Das Bielefelder Notgeld nimmt eine Sonderstellung ein, nicht nur wegen des Stoffgelds aus Leinen, Seide und sogar Samt, das es weltweit unter Sammlern schon zur Zeit seiner Ausgabe berühmt gemacht hat, sondern auch wegen der zeitgeschichtlich interessanten Motive und Beschriftungen.
Bielefeld, besser die Stadtsparkasse Bielefeld, gab eine Vielzahl von Notgeldscheinen aus Papier aus und druckte diese dann zum Teil als Stoffgeld nach. Zusätzlich versahen Frauen in Heimarbeit viele der Stoffscheine mit kunstvollen Borten oder Spitzen, um deren Attraktivität zu steigern. Dabei ging es der Stadtsparkasse Bielefeld weniger um die Linderung der Zahlungsmittelknappheit (hierfür waren genügend Papiergeldscheine in Umlauf), als um das Geschäft mit den Sammlern. Auch wurde nicht etwa das Papier knapp, weshalb man hätte auf Stoff ausweichen müssen, denn trotz der gewaltigen Mengen an Reichsbanknoten und Notgeldscheinen, die im gesamten Reich gedruckt wurden, gab es immer genügend Papier, sogar solches mit Wasserzeichen. Vielmehr hatte der damalige Direktor der Stadtsparkasse Paul Hanke großen Anteil an der Ausgabe und Vermarktung des Bielefelder Stoffgelds. Hanke nahm sogar Einfluss auf die Gestaltung der Scheine und so tragen einige auf seinen Wunsch hin auch Bibelsprüche.
Die Stadtsparkasse Bielefeld zeigte viel Geschäftssinn, wenn es um die Vermarktung ihrer Ausgaben ging, und so verkaufte man damals die Stoffscheine sogar schon bis nach Amerika.
Werbe-Postkarte der Bielefelder Stadt-Sparkasse für ihr Papiernotgeld.
Wer sich mit dem Stoffgeld aus Bielefeld beschäftigt, wird sich früher oder später auch für das "Drumherum" interessieren. So kann man etwa auch die Versandtaschen sammeln oder aber andere zeitgenössische Stücke, wie z. B. seidene Lesezeichen der Stadtsparkasse Bielefeld oder Briefbeschwerer mit Seidenscheinen. Man nutzte Bielefelder Stoffgeld sogar zur Herstellung von Sofakissen und Tischdecken. Ja sogar ein Kleid ist bekannt, das vollständig aus Bielefelder Seidenscheinen gefertigt wurde.

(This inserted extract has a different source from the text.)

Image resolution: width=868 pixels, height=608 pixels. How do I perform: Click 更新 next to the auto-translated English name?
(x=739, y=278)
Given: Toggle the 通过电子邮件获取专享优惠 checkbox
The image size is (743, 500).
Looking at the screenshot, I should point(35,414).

Verschiedene seidene Lesezeichen der Bielefelder Stadtsparkasse.
Sofakissen aus Bielefelder Stoffgeld.
Ein Kleid, das vollständig aus Bielefelder Seidenscheinen gefertigt wurde.

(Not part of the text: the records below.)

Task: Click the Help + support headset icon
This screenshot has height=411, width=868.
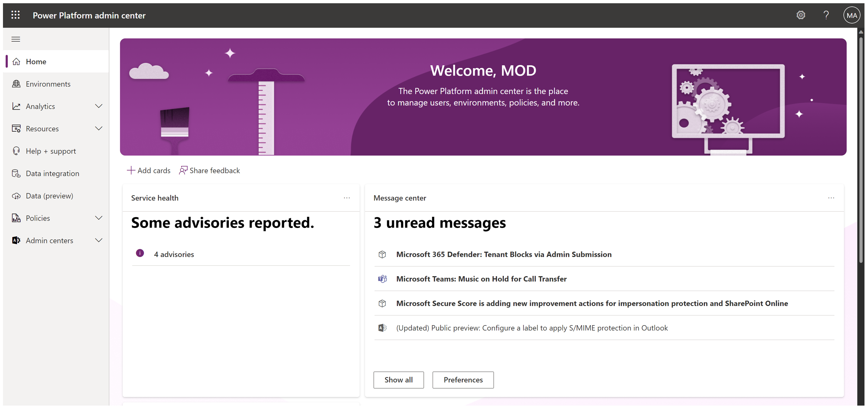Action: [x=16, y=151]
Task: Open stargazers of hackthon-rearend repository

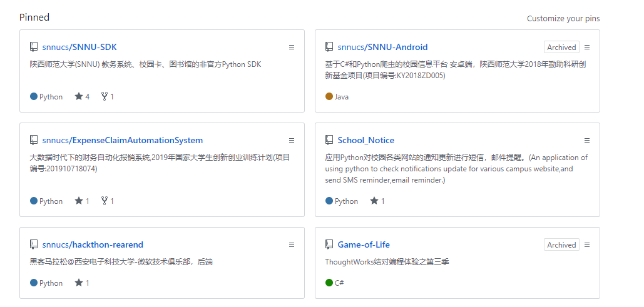Action: tap(82, 283)
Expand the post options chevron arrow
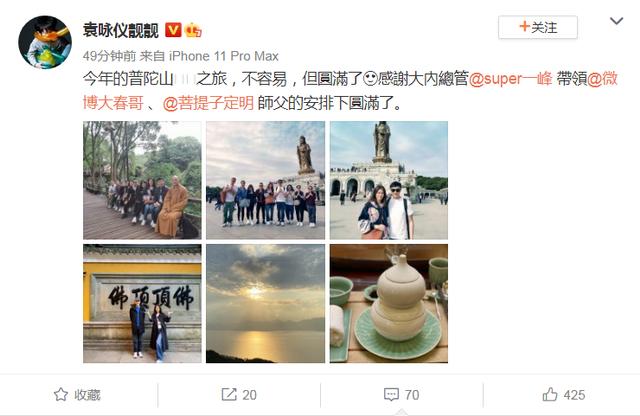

Sehr selten sind die sog. "Ratsherrenalben", von denen nur einige Dutzend im Auftrag der Stadtsparkasse Bielefeld hergestellt wurden.
Wie der Name für die Alben schon nahelegt, wurden diese damals durch die Stadtsparkasse an Ratsherren der Stadt Bielefeld als Geschenk überreicht. Vielleicht wollte sich die Stadtsparkasse als Emittent des städtischen Notgelds damit für die Kooperation mit der Stadt bedanken. Immerhin hatte sich die "Ausgabe" des Bielefelder Notgelds, insbesondere der Stoffscheine, und das dadurch bei Sammlern im In- und Ausland geweckte Interesse, auch geschäftlich gelohnt. Mit der Übergabe erhielt der Empfänger auch eine Urkunde der Stadtsparkasse Bielefeld.
Urkunde aus einem "Ratsherrenalbum" vom Oktober 1926.
Transkription:
"Bielefeld, im Oktober 1926. Wir überreichen Ihnen anliegend eine Mappe mit einer vollständigen Sammlung Bielefelder Notgeldscheine. Die Sammlung ist eine Erinnerung an die Zeit Deutschlands größter Not. Das erste Bielefelder Stadtnotgeld entstand in der Kriegszeit durch den Mangel an kleinen Zahlungsmitteln. Anfänglich wurden herausgegeben aus einer Zinnlegierung hergestellte Zehnpfennigstücke mit der Inschrift: 'Kriegswertmarke, Stadtsparkasse Bielefeld', ihnen folgten Fünf- und Fünfzigpfennigstücke. Die verhältnismäßig hohen Herstellungskosten dieses Geldes veranlaßten die Stadtsparkasse zur Herausgabe von Geldscheinen, die erstmalig im Jahre 1917 in den Verkehr kamen. Mit dem Fortschreiten der Währungszerfalls erhöhte sich sowohl die Zahl als auch die Wertangabe der ausgegebenen Notgeldscheine. – Seine eigenartige Aufmachung hat dem Notgeld der Stadtsparkasse Bielefeld weit über die Grenzen Bielefelds hinaus Anerkennung verschafft. Der Sparkassendirektor Hanke, nach dessen Vorschlägen die Herstellung erfolgte, verwendete als Material Leinen, Seide und Sammet (Samt) und als Aufdruck Vorgänge aus der Geschichte Bielefelds und des Ravensberger Landes, sowie Zahlen über den Verbrauch und die Kosten des Lebensunterhalts. – Durch die Herausgabe des Notgeldes konnten die Wirtschaft und der Zahlungsverkehr in Gang gehalten und manche Begleiterscheinungen des Währungszerfalls gemildert werden. – Die Notgeldscheine waren Zeugen einer Zeit des Elends und der Not, in der nicht nur die Bielefelder Bevölkerung, sondern das ganze deutsche Volk außerordentlich zu leiden hatten. Möge dem deutschen Volke eine Wiederholung erspart bleiben.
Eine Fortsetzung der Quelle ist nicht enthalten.